The line containing "Task: Open the 包含到库中 dropdown" marks the end: write out exactly every line from the first line of the data below through that line, and only those.

Top of Records for this task

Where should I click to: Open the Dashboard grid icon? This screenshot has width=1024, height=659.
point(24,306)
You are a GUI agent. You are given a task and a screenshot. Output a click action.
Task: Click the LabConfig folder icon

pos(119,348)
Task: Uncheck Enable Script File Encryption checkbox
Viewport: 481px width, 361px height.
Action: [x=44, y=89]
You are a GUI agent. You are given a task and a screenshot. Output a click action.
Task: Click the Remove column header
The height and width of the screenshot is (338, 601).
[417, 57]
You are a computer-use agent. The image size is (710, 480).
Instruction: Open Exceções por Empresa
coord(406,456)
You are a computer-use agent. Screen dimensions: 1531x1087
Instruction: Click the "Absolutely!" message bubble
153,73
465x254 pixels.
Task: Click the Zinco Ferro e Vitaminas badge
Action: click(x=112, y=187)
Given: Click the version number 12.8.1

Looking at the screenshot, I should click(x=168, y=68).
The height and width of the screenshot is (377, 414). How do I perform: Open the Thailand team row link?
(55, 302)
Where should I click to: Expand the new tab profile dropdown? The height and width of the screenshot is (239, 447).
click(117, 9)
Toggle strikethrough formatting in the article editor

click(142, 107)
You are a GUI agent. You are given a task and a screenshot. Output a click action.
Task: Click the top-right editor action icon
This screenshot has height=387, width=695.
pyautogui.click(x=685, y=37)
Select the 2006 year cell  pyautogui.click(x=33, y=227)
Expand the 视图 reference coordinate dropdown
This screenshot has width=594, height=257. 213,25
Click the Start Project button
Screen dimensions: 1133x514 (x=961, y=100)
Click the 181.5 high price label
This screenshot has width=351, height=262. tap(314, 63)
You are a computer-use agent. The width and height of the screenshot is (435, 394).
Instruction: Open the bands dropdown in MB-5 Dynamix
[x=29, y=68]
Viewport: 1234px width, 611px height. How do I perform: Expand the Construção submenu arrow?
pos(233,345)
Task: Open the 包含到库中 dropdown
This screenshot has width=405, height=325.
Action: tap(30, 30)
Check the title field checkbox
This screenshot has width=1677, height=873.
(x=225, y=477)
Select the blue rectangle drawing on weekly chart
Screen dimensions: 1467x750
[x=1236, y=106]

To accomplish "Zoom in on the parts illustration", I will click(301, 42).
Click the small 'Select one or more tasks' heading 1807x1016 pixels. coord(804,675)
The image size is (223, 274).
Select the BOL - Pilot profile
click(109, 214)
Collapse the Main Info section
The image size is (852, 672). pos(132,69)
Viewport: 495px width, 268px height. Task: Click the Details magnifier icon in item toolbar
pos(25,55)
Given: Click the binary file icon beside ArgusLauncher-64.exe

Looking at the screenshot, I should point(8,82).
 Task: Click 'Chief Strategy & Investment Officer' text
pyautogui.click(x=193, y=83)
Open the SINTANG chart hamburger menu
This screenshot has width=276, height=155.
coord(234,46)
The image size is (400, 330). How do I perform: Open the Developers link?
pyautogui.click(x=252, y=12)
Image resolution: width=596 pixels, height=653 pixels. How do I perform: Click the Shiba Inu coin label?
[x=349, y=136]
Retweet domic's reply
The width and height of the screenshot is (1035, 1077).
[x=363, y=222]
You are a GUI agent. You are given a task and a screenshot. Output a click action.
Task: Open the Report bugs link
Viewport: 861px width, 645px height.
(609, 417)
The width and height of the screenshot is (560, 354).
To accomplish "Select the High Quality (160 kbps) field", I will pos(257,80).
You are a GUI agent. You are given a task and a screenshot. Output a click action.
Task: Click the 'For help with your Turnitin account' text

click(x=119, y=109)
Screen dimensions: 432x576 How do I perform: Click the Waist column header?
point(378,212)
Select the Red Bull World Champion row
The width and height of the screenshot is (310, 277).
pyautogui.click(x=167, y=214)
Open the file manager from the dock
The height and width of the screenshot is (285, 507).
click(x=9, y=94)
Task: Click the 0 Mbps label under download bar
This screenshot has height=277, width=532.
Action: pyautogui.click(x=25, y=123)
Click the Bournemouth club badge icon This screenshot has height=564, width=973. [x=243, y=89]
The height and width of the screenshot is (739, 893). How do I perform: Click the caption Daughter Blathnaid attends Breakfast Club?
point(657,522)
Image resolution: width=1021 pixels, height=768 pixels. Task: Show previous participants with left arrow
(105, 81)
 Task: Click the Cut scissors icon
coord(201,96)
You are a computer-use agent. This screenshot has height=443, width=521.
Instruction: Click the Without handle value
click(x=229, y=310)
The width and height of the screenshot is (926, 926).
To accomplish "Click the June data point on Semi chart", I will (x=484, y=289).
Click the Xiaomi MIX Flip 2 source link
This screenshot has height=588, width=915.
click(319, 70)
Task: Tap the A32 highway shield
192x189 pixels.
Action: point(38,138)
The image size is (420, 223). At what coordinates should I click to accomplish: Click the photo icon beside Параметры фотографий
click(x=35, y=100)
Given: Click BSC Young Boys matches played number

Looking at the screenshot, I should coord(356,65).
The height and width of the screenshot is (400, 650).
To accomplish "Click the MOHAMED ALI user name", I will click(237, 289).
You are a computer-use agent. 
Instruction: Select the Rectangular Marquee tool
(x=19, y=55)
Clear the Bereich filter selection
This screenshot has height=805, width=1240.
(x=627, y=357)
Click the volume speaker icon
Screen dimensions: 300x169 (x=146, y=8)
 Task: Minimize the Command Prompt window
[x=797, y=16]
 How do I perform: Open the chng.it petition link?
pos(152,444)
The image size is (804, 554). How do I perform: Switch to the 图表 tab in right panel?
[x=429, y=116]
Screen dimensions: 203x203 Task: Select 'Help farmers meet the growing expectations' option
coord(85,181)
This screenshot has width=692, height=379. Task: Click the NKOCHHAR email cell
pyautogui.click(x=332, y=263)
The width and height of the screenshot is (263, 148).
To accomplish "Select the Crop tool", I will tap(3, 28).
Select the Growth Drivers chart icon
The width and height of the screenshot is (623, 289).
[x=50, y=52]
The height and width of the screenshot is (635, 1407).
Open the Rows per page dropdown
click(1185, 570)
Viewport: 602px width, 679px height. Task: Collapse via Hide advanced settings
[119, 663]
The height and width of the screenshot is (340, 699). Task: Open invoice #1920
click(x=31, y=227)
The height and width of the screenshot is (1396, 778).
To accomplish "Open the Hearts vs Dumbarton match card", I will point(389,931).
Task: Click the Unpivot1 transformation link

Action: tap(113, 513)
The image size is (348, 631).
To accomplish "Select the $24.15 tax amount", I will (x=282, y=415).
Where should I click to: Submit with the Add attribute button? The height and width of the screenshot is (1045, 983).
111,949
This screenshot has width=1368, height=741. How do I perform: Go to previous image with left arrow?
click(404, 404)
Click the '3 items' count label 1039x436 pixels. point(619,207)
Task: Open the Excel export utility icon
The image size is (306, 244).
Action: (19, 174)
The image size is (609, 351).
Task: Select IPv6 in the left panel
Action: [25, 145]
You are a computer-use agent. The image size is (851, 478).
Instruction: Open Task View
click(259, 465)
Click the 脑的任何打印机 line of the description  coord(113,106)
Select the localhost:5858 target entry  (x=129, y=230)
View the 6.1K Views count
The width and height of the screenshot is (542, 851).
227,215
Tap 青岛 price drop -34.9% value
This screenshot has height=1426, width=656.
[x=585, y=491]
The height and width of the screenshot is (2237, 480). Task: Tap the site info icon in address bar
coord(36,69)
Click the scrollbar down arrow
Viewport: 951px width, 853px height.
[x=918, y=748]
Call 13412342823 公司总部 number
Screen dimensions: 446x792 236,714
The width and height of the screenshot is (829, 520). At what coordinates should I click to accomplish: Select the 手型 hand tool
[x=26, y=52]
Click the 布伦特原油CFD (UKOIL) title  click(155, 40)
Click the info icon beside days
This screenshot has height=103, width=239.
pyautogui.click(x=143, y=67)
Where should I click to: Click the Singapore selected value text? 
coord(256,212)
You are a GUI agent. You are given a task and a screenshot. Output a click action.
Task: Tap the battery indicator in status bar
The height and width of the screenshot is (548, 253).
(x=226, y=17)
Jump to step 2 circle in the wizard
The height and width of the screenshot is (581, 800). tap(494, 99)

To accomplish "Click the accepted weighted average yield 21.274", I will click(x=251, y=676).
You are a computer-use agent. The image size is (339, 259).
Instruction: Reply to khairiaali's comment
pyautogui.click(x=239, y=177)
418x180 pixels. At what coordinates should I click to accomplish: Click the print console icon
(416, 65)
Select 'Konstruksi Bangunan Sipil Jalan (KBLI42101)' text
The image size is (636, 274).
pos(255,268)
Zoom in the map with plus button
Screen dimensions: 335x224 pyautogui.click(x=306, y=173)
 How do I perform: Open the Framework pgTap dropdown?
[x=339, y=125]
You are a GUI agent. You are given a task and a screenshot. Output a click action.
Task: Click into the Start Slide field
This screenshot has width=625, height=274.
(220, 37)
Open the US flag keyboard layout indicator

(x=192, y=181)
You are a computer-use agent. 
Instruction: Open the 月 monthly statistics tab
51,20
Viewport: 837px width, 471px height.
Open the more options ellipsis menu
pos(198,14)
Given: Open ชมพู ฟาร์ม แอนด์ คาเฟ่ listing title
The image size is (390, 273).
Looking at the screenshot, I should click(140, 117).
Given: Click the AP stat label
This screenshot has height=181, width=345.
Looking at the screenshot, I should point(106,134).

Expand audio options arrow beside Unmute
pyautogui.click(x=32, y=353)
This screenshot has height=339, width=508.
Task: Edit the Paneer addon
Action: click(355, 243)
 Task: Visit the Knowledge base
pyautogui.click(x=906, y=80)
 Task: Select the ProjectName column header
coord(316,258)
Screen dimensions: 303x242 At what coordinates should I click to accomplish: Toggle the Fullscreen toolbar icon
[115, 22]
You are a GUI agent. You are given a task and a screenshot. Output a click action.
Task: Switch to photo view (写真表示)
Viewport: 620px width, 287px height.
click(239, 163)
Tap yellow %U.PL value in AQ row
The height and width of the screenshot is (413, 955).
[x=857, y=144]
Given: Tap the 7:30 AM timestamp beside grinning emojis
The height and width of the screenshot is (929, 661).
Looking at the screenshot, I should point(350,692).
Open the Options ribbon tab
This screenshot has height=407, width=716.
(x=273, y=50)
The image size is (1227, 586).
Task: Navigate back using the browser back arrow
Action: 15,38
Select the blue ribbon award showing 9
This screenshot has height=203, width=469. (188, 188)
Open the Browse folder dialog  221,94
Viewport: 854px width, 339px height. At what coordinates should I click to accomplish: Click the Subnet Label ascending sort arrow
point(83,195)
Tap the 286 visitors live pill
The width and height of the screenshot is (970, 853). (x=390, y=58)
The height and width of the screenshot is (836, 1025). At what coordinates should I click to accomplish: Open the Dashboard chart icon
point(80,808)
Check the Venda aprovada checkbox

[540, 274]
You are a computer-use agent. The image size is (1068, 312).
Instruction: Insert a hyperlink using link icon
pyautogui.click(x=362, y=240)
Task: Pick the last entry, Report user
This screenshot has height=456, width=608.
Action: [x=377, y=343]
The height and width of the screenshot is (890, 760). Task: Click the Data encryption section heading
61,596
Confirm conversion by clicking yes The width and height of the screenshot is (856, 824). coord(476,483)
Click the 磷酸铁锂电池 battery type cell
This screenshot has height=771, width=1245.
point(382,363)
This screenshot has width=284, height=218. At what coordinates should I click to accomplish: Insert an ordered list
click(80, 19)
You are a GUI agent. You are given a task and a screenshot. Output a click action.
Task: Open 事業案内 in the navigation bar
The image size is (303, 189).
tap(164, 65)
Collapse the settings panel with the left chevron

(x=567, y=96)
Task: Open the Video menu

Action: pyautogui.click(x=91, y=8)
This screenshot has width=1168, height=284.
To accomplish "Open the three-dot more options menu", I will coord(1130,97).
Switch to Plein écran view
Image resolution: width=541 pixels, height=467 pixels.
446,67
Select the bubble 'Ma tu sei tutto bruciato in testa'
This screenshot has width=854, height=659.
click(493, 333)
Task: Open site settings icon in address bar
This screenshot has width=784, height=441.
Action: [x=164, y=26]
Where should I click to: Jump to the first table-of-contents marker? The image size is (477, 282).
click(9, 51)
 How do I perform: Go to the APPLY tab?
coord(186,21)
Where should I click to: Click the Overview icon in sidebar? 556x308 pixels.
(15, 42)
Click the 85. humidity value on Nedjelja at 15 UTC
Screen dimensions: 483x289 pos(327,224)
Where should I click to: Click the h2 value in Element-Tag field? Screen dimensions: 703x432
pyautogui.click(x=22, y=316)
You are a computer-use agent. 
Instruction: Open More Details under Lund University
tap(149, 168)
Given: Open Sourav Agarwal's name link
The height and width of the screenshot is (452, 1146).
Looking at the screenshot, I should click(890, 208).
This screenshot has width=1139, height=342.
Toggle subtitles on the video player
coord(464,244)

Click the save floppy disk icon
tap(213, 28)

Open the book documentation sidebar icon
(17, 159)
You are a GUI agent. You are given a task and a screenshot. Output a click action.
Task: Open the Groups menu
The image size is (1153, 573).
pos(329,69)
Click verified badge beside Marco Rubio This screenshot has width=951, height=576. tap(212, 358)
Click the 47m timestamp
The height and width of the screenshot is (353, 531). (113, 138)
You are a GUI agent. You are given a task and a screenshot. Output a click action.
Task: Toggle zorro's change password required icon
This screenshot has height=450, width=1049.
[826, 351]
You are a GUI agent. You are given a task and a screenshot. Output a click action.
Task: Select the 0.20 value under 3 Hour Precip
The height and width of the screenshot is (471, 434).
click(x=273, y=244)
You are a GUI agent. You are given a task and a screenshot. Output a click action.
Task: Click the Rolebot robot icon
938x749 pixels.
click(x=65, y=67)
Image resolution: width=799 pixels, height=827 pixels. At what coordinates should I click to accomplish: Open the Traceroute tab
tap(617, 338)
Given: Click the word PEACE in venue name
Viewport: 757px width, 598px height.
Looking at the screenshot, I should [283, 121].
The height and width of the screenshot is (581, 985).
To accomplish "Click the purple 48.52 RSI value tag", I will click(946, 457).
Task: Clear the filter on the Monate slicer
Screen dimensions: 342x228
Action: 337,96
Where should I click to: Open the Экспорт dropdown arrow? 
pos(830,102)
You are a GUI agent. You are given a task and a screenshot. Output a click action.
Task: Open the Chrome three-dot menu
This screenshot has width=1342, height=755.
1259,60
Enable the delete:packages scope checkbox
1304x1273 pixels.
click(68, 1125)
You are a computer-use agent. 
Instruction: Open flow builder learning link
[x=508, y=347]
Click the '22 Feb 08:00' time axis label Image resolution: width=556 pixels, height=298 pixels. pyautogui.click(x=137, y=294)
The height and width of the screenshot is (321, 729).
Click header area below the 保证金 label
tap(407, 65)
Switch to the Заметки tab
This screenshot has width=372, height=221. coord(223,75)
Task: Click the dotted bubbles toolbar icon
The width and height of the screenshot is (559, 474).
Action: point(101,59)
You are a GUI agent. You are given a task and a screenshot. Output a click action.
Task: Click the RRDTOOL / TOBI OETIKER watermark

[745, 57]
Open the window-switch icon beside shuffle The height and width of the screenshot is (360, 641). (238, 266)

Bottom of Records for this task

» **Expected output**
Where should I click to: Open the Dashboard grid icon? This screenshot has width=1024, height=659.
point(24,306)
You are a GUI agent. You are given a task and a screenshot. Output a click action.
Task: Click the LabConfig folder icon

pos(119,348)
Task: Uncheck Enable Script File Encryption checkbox
Viewport: 481px width, 361px height.
Action: [x=44, y=89]
You are a GUI agent. You are given a task and a screenshot. Output a click action.
Task: Click the Remove column header
The height and width of the screenshot is (338, 601).
[417, 57]
You are a computer-use agent. The image size is (710, 480).
Instruction: Open Exceções por Empresa
coord(406,456)
You are a computer-use agent. Screen dimensions: 1531x1087
Instruction: Click the "Absolutely!" message bubble
153,73
465x254 pixels.
Task: Click the Zinco Ferro e Vitaminas badge
Action: click(x=112, y=187)
Given: Click the version number 12.8.1

Looking at the screenshot, I should click(x=168, y=68).
The height and width of the screenshot is (377, 414). How do I perform: Open the Thailand team row link?
(55, 302)
Where should I click to: Expand the new tab profile dropdown? The height and width of the screenshot is (239, 447).
click(117, 9)
Toggle strikethrough formatting in the article editor

click(142, 107)
You are a GUI agent. You are given a task and a screenshot. Output a click action.
Task: Click the top-right editor action icon
This screenshot has height=387, width=695.
pyautogui.click(x=685, y=37)
Select the 2006 year cell  pyautogui.click(x=33, y=227)
Expand the 视图 reference coordinate dropdown
This screenshot has width=594, height=257. 213,25
Click the Start Project button
Screen dimensions: 1133x514 (x=961, y=100)
Click the 181.5 high price label
This screenshot has width=351, height=262. tap(314, 63)
You are a computer-use agent. The width and height of the screenshot is (435, 394).
Instruction: Open the bands dropdown in MB-5 Dynamix
[x=29, y=68]
Viewport: 1234px width, 611px height. How do I perform: Expand the Construção submenu arrow?
pos(233,345)
Task: Open the 包含到库中 dropdown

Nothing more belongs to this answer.